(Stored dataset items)
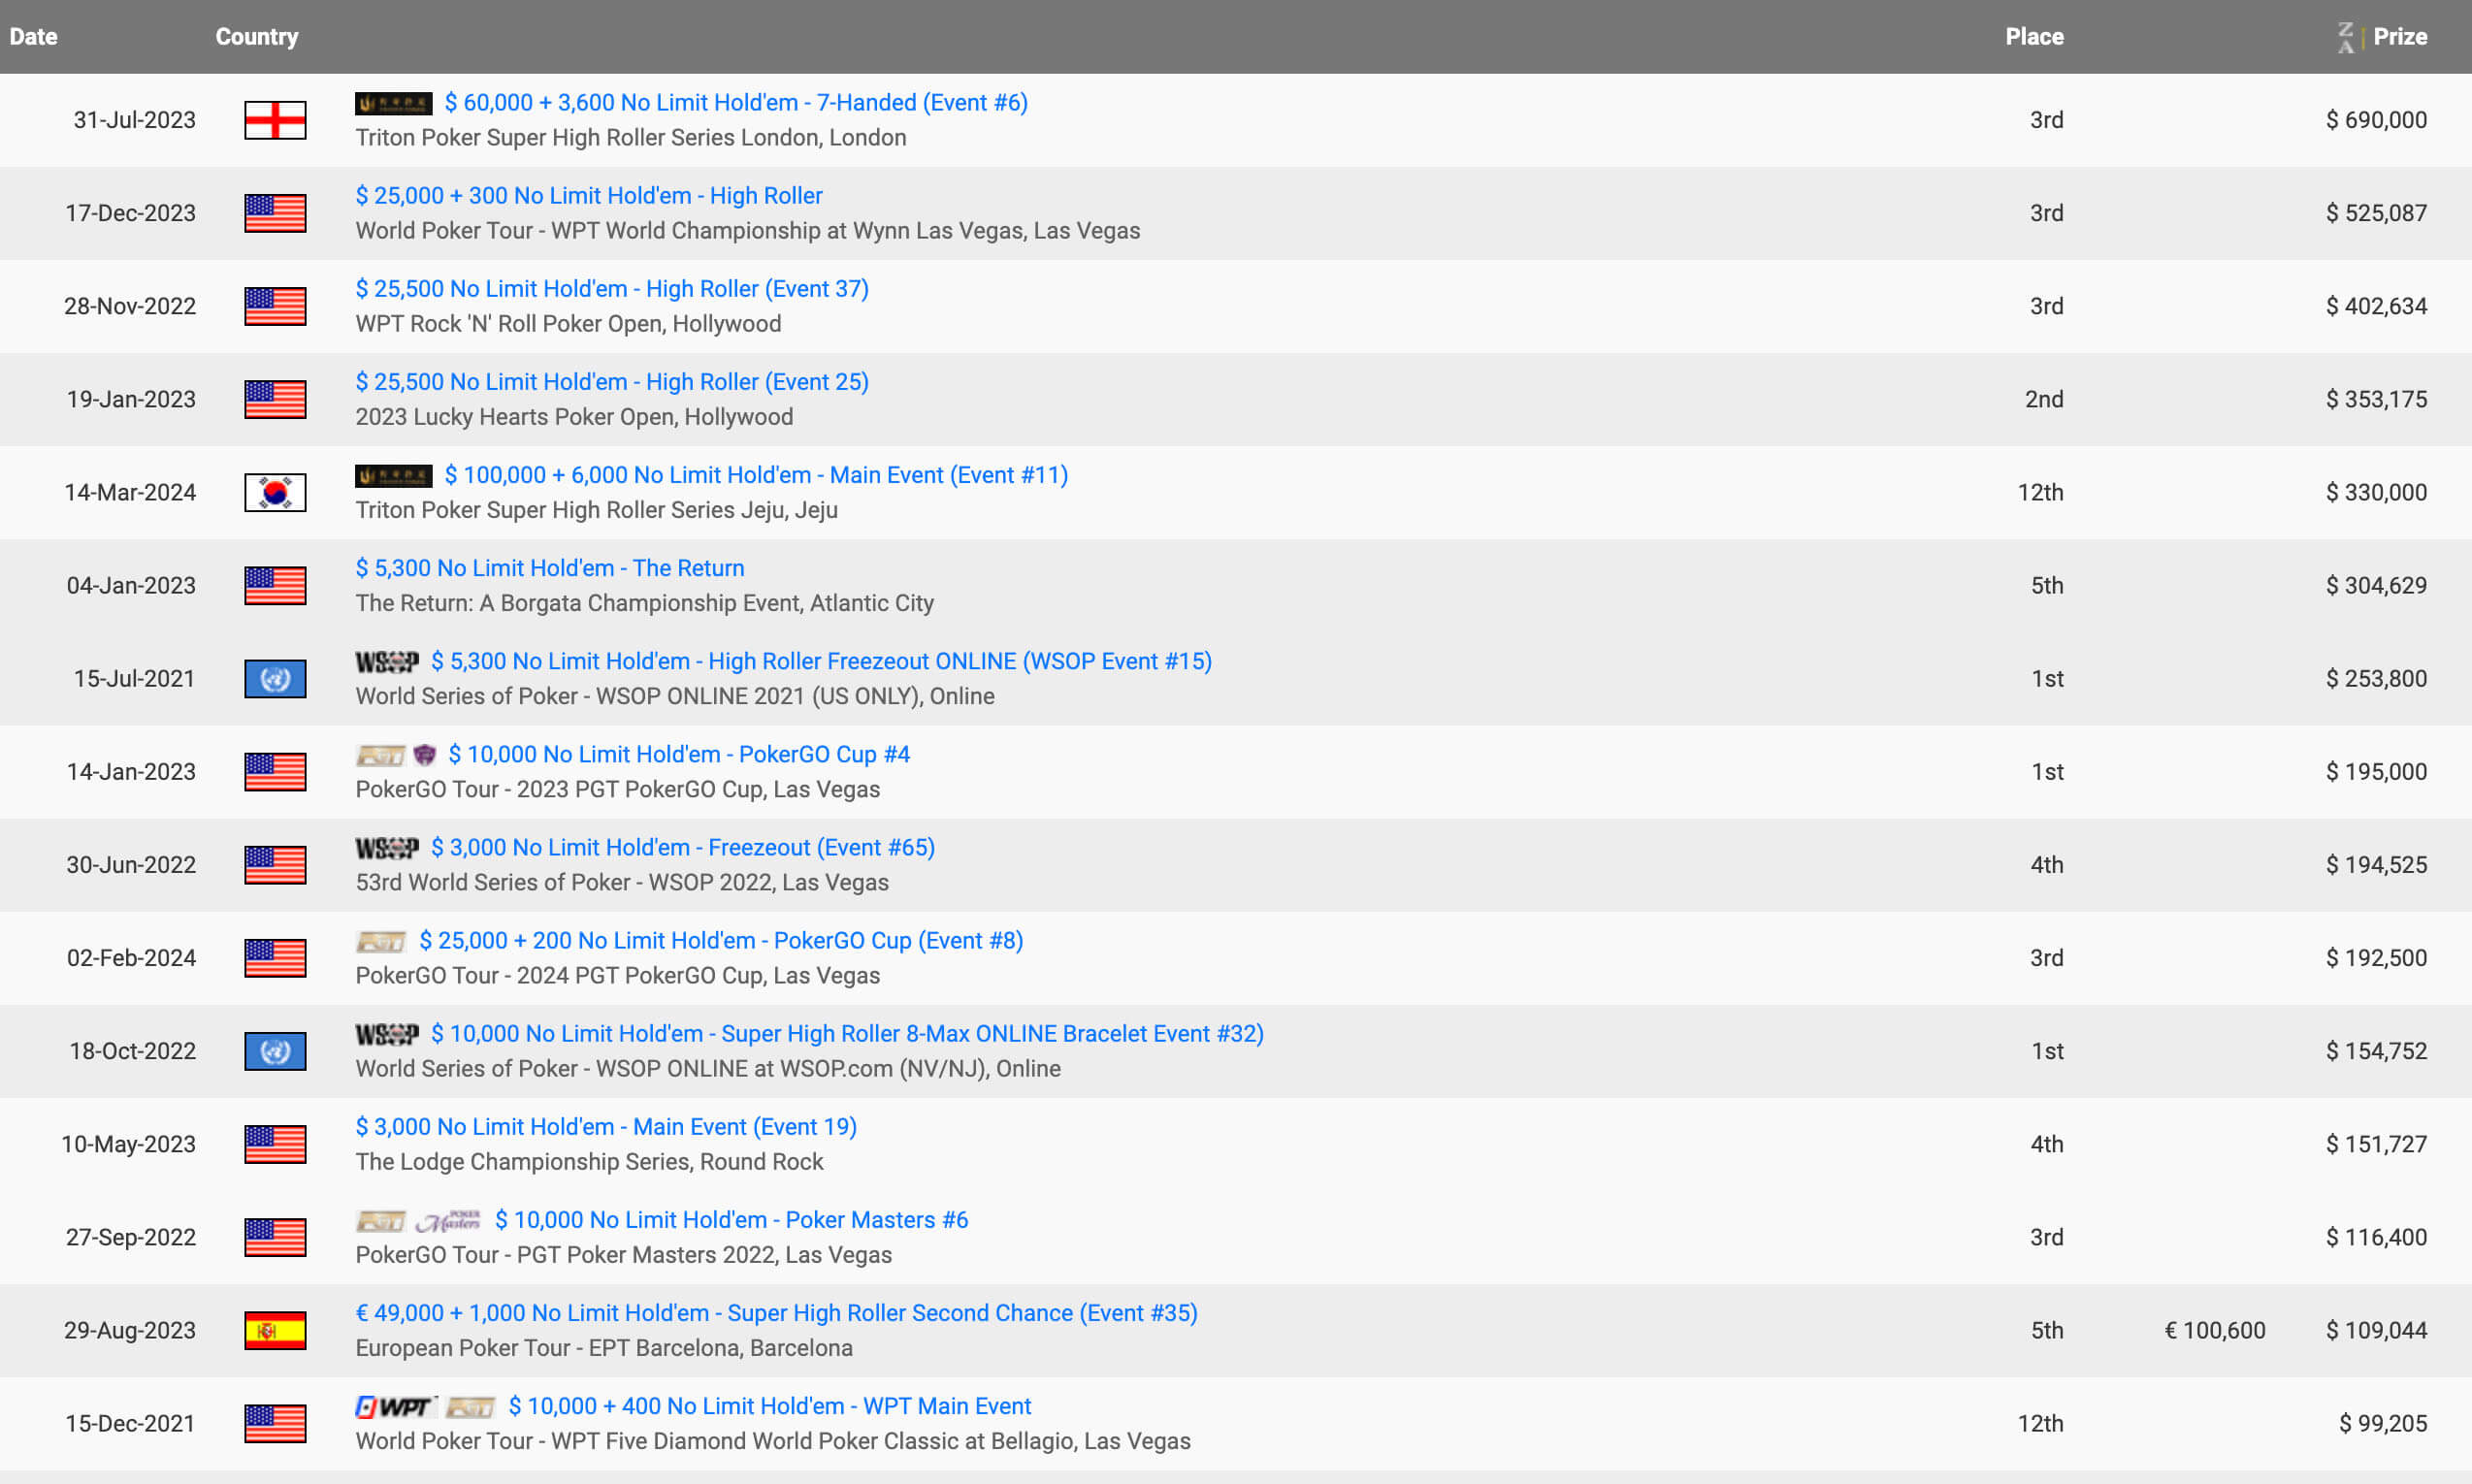Click the online globe flag for 18-Oct-2022
The image size is (2472, 1484).
click(x=275, y=1051)
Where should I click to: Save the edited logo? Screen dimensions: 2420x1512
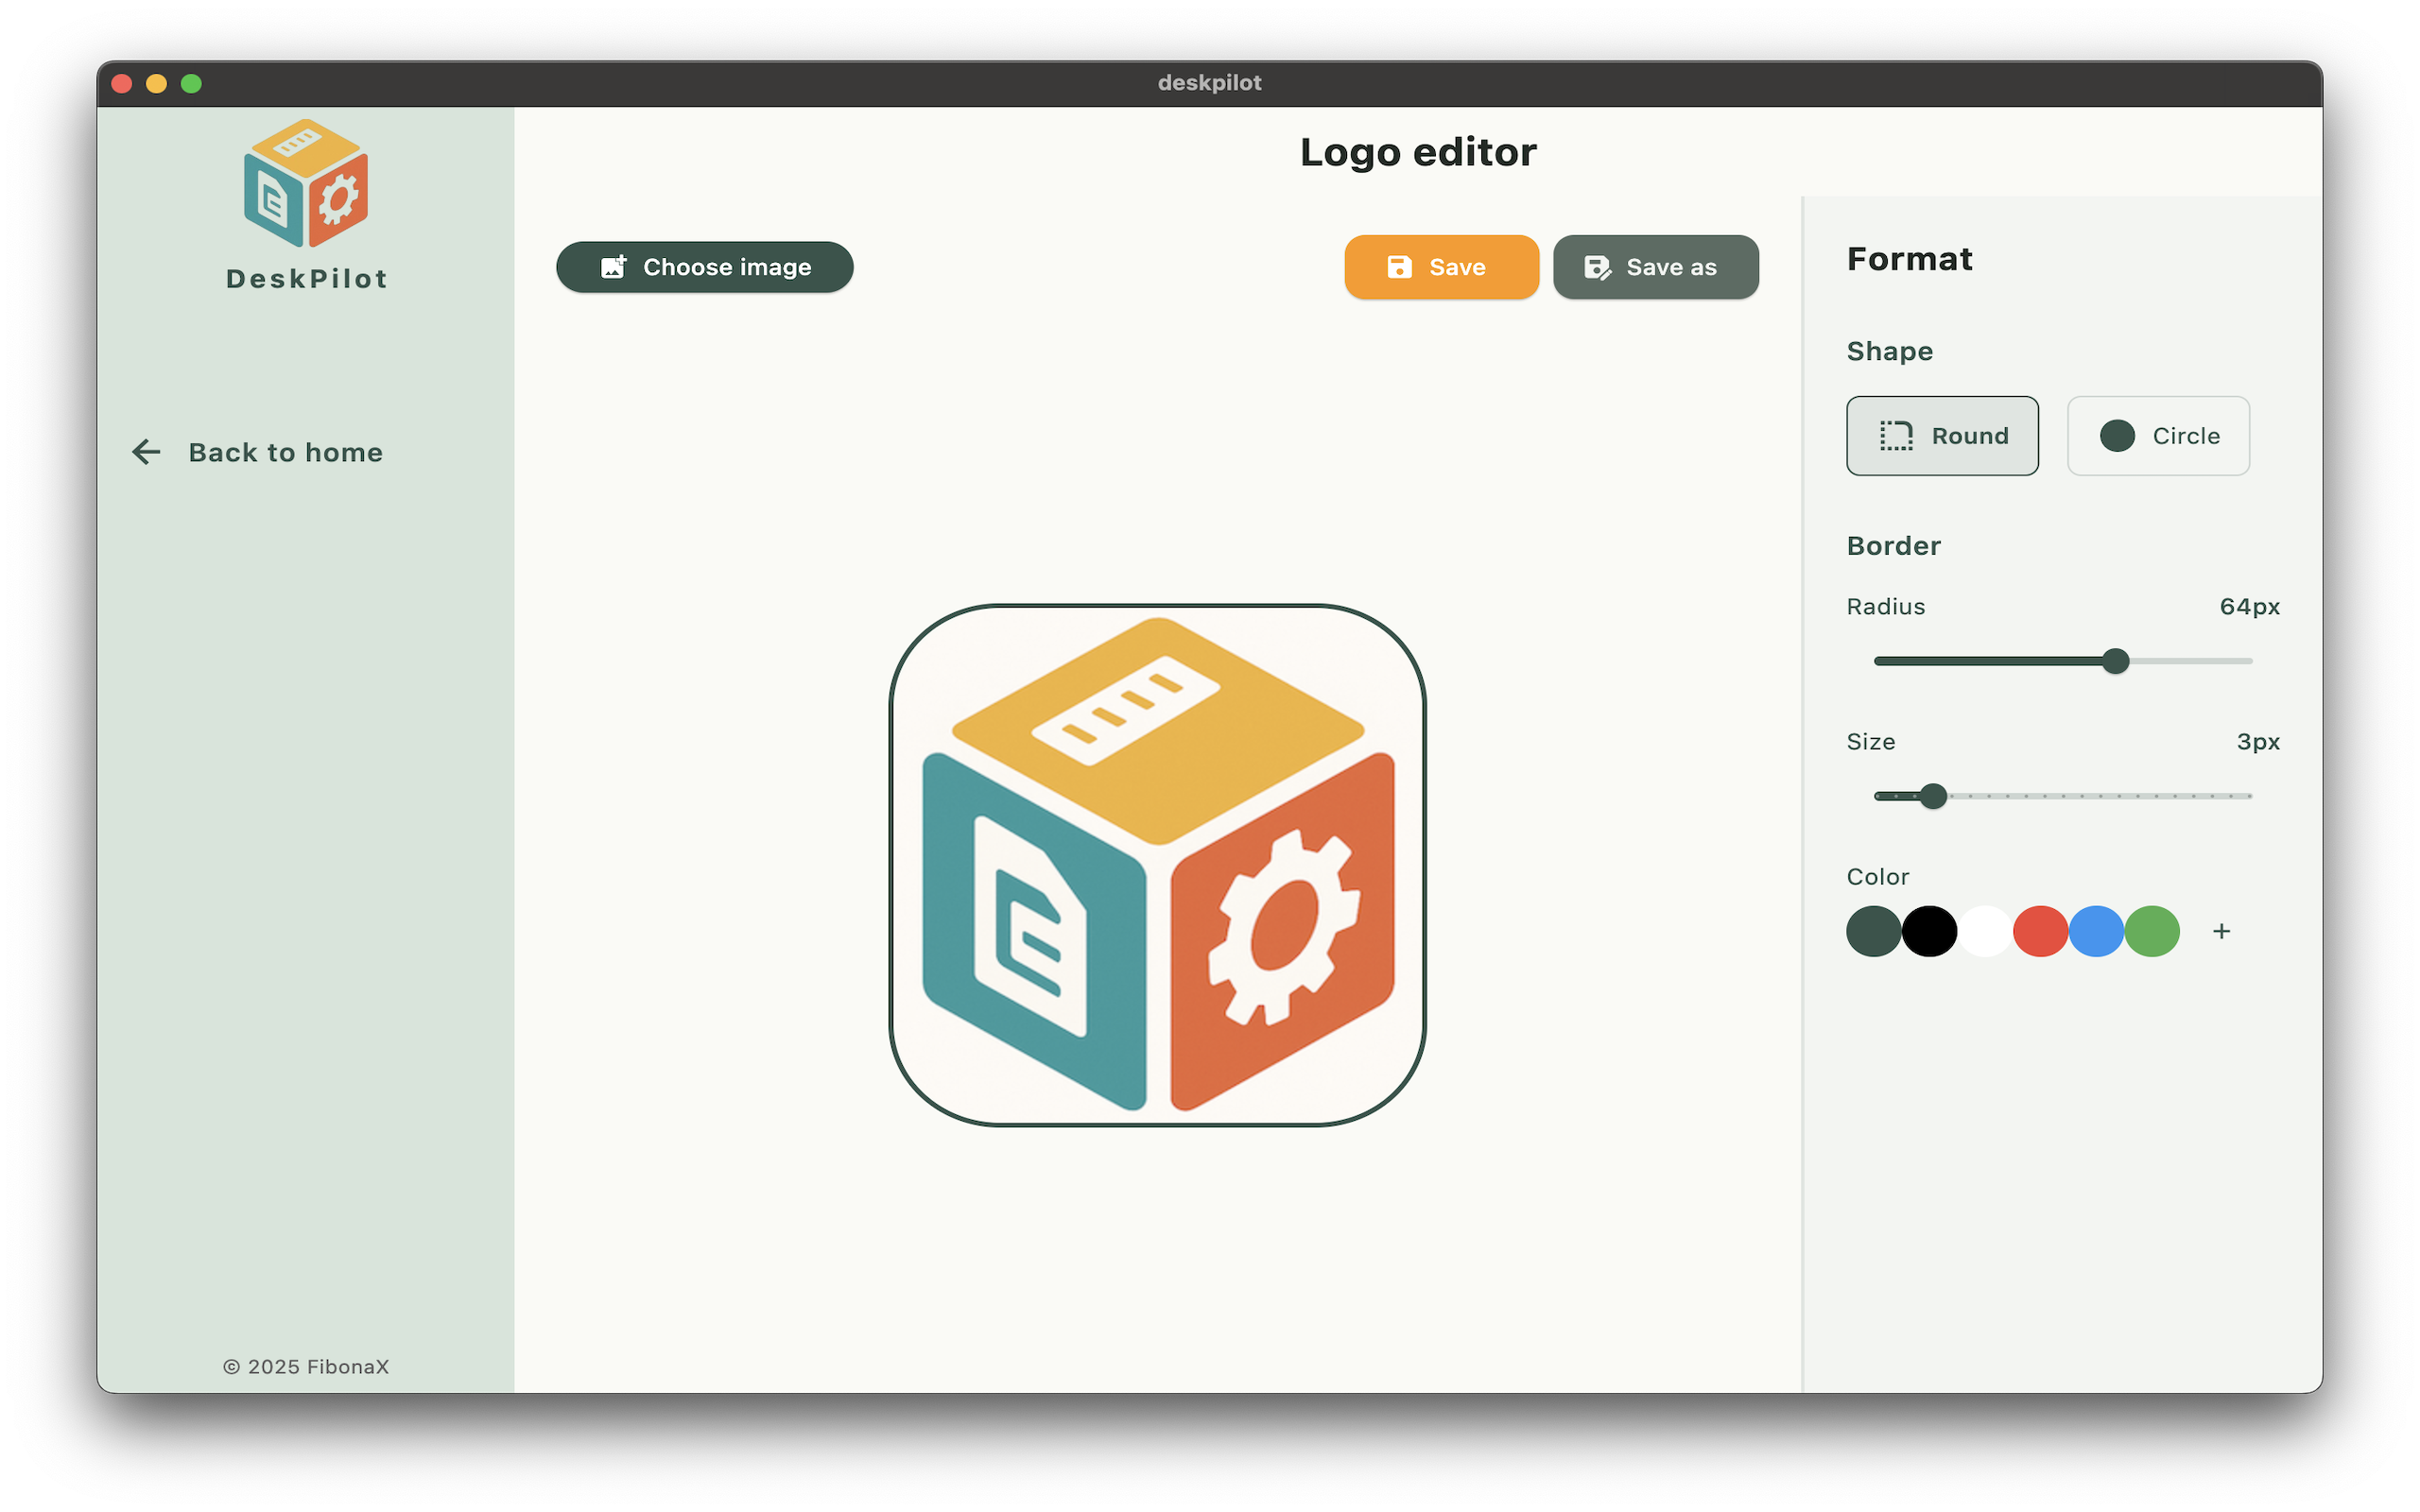pos(1441,267)
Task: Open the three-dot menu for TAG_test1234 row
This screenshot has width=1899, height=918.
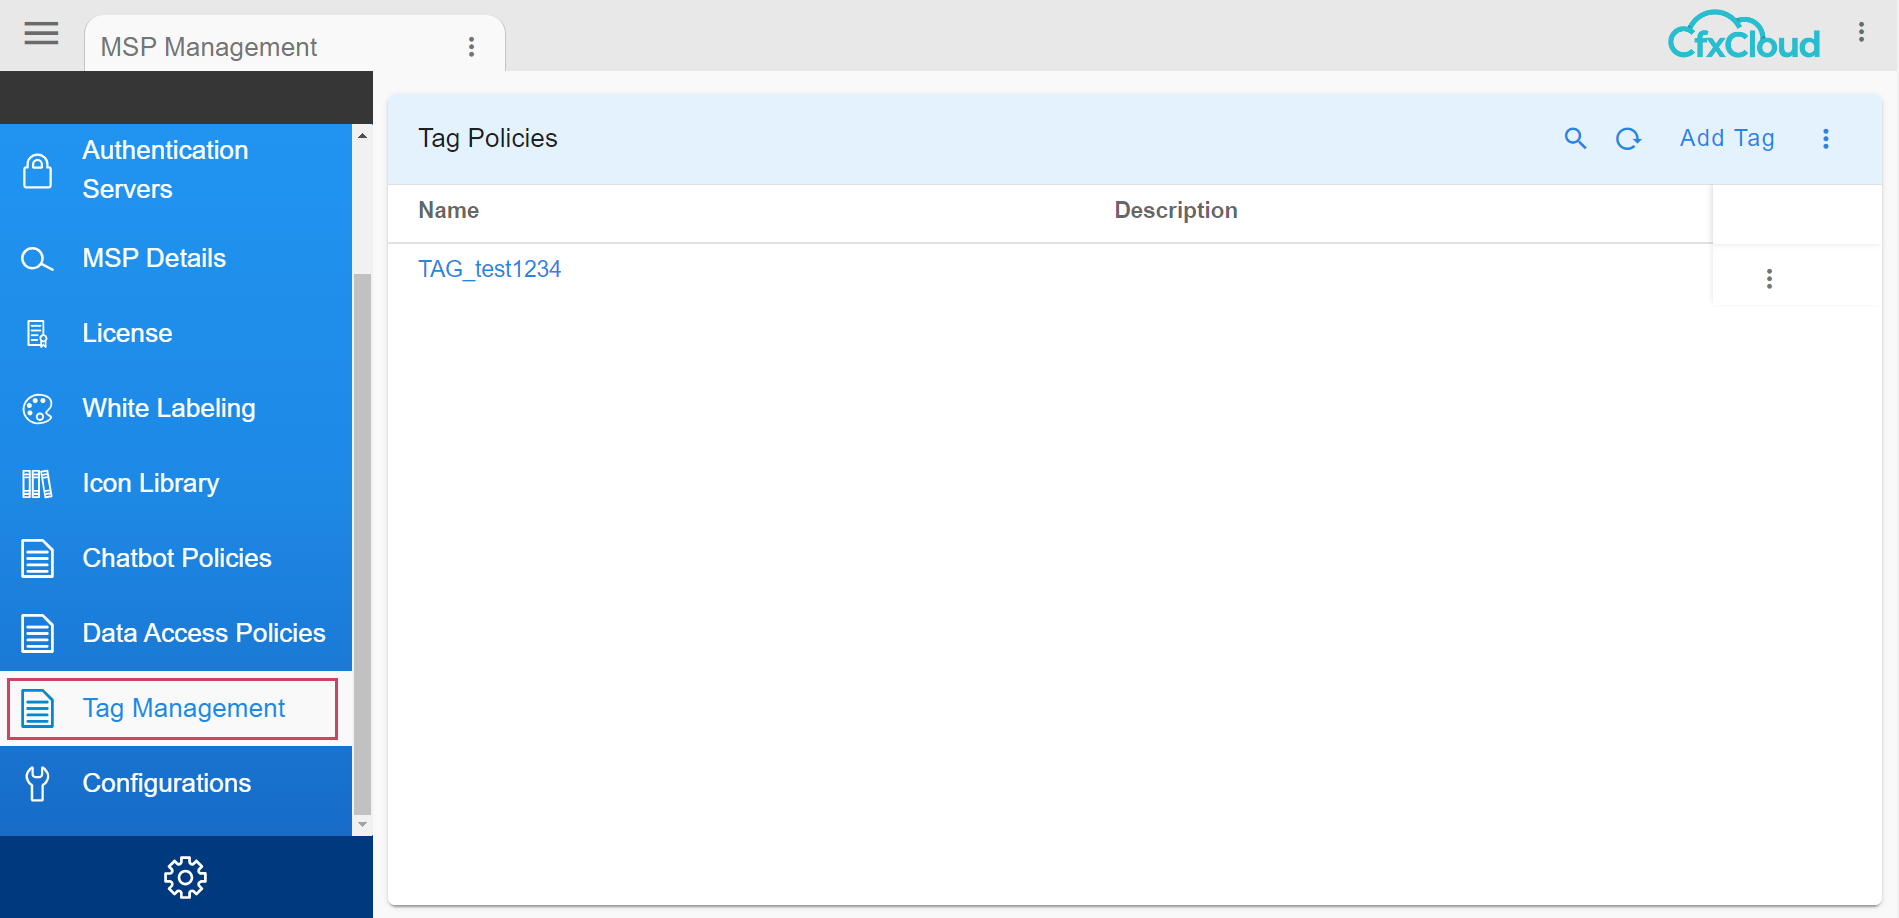Action: pyautogui.click(x=1770, y=278)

WORK INSTRUCTION> Leave the pictures out. Extract exactly the lines running from the one with "Where should I" through the last entry, both ends included.

SOLUTION TO THIS PROBLEM>
Where should I click to: Save the edited logo? Screen dimensions: 2420x1512
pos(1441,267)
Task: Open the three-dot menu for TAG_test1234 row
This screenshot has width=1899, height=918.
Action: pyautogui.click(x=1770, y=278)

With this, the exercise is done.